Rising geopolitical tensions and protectionist sentiments, coupled with ongoing trade disputes, are leading to increased uncertainty and risk for multinationals with direct foreign investments, reports Marsh.
The global insurance broking group and risk management specialist has just released its Political Risk Map 2019, based on data from the independent risk analysis firm Fitch Solutions.
The interactive map rates more than 200 countries and territories on the basis of short- and long-term political, economic, and operational stability and offers insight into where risks are most likely to emerge. The map can be used to help multinationals make more informed decisions about how to deploy their financial resources in the year ahead.
Key findings of the Political Risk Map 2019 include:
- A transition to a more multi-polar world order of protectionism is likely to continue in 2019, with isolationist and protectionist sentiments and practices rising in some counties, halting, at least momentarily, the process of globalisation.
- Trade tariffs and geopolitical disputes between the US and China could escalate in 2019, bringing the risk of further Chinese retaliation and US counter-retaliation. Export heavy economies, such Germany, are likely to be impacted.
- Russia’s relations with the West will remain tense in 2019 and could result in further sanctions being imposed on the country.
- The UK’s negotiations to exit the European Union still loom over the political risk landscape, while continued political instability in Spain led to a sharp decline in the country’s short-term political risk index (STPRI).
- Positive results from 2018 presidential and legislative elections in Guatemala, Chile, and Paraguay led to improved STPRI in those countries, while continued political unrest in Nicaragua significantly reduced the country’s STPRI.
- The African region has again seen some of the biggest improvements in political risk and also some of the most notable deteriorations.

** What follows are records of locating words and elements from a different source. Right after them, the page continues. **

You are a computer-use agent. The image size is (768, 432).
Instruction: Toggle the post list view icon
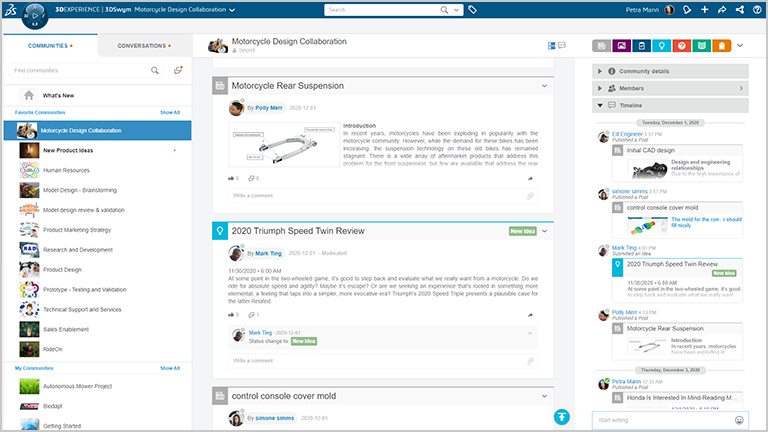click(x=551, y=46)
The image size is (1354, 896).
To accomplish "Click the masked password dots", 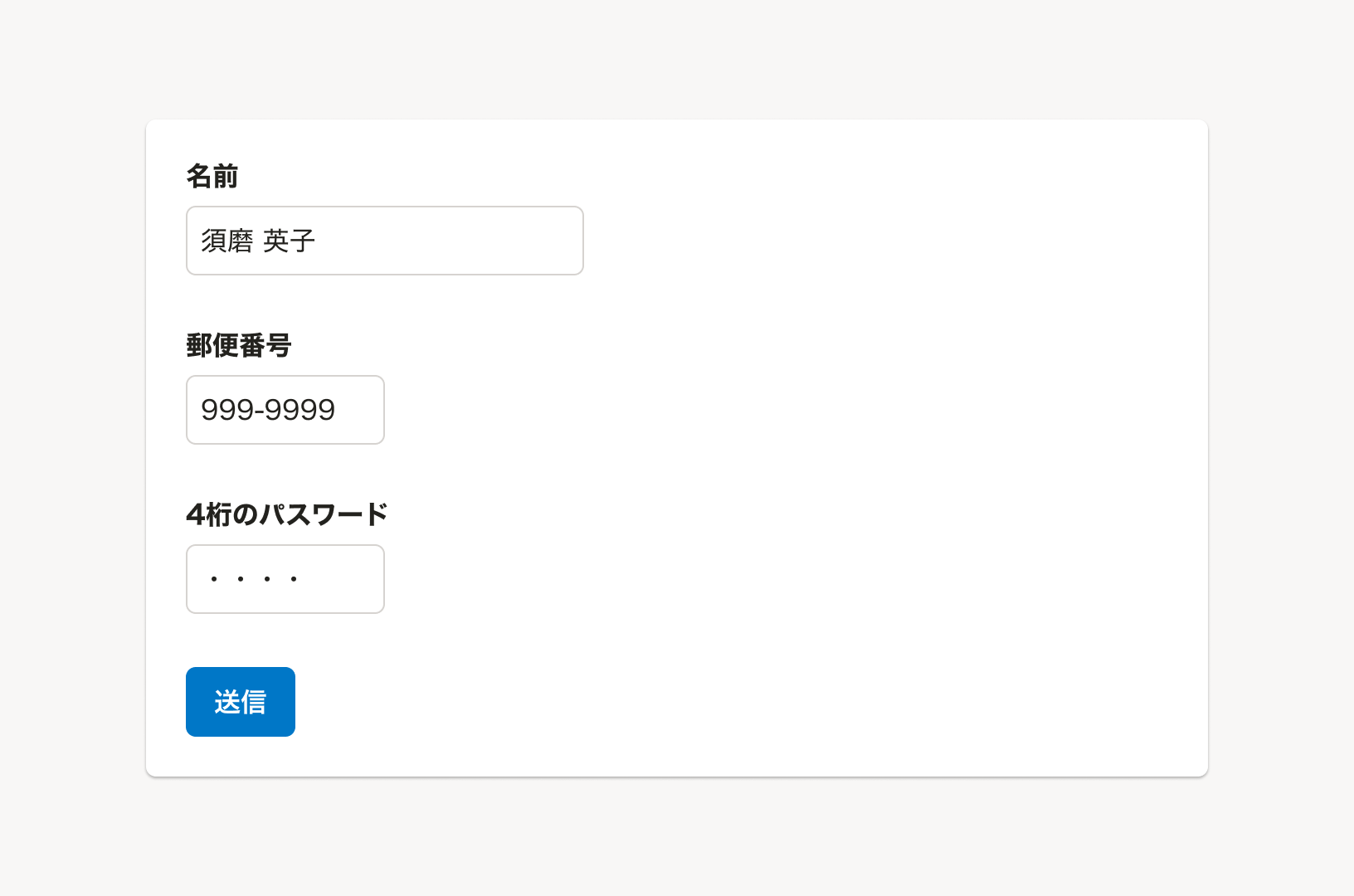I will (x=254, y=579).
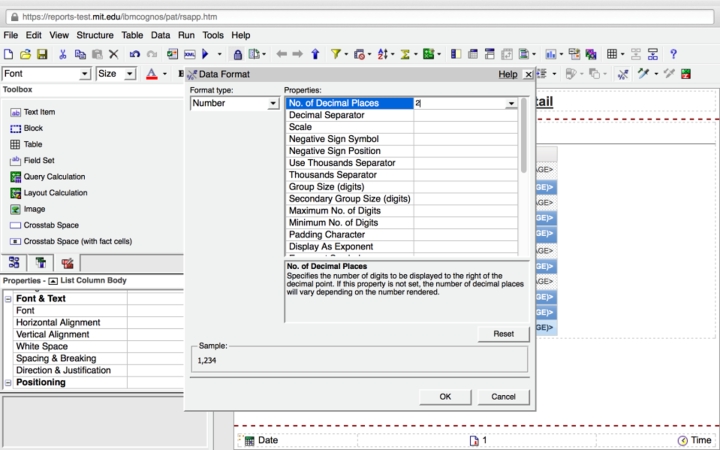Viewport: 720px width, 450px height.
Task: Open the Structure menu
Action: point(95,35)
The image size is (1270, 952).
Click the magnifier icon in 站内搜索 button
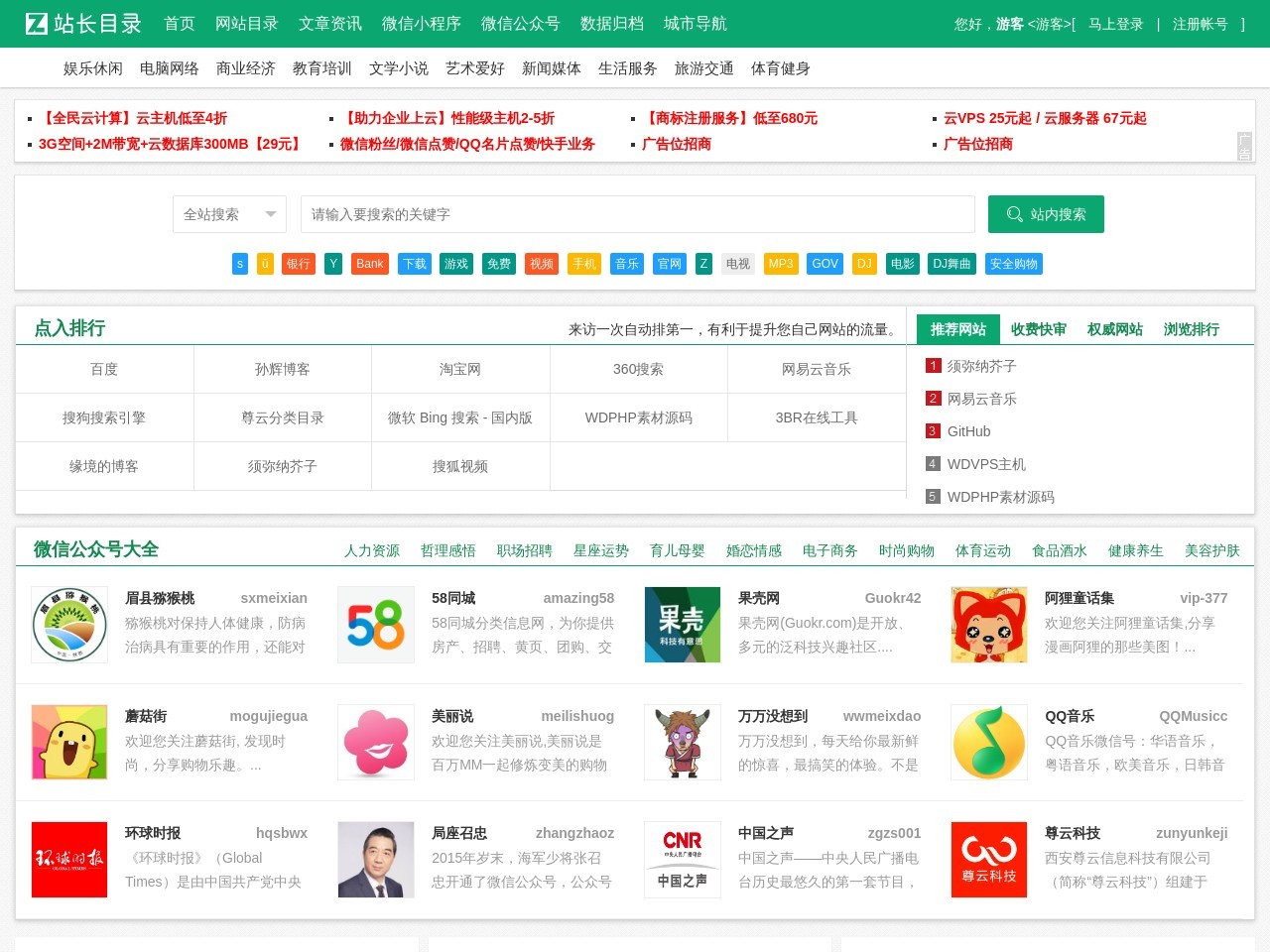click(1015, 213)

STPRI scores in South Africa, Mozambique, and South Sudan all improved, while uncertainty around elections and deteriorating economic and humanitarian conditions led to sharp increases in political risk in Zambia, Mali, Algeria, Tunisia, Cameroon, and the Central African Republic.
“Businesses with direct foreign investments are facing an unprecedented breadth of challenges today from emerging economies to so-called developed economies,” said Evan Freely, global practice leader, credit specialties, Marsh.
“In uncertain times, vigilance and broad, systemic risk analysis coupled with political and trade credit insurance, will be vital to minimizing these threats.”
Findings from Marsh’s Political Risk Map 2019 are similar to the World Economic Forum’s Global Risks Report 2019, which ranked rising geopolitical and geo-economic tensions as the most urgent risk in 2019.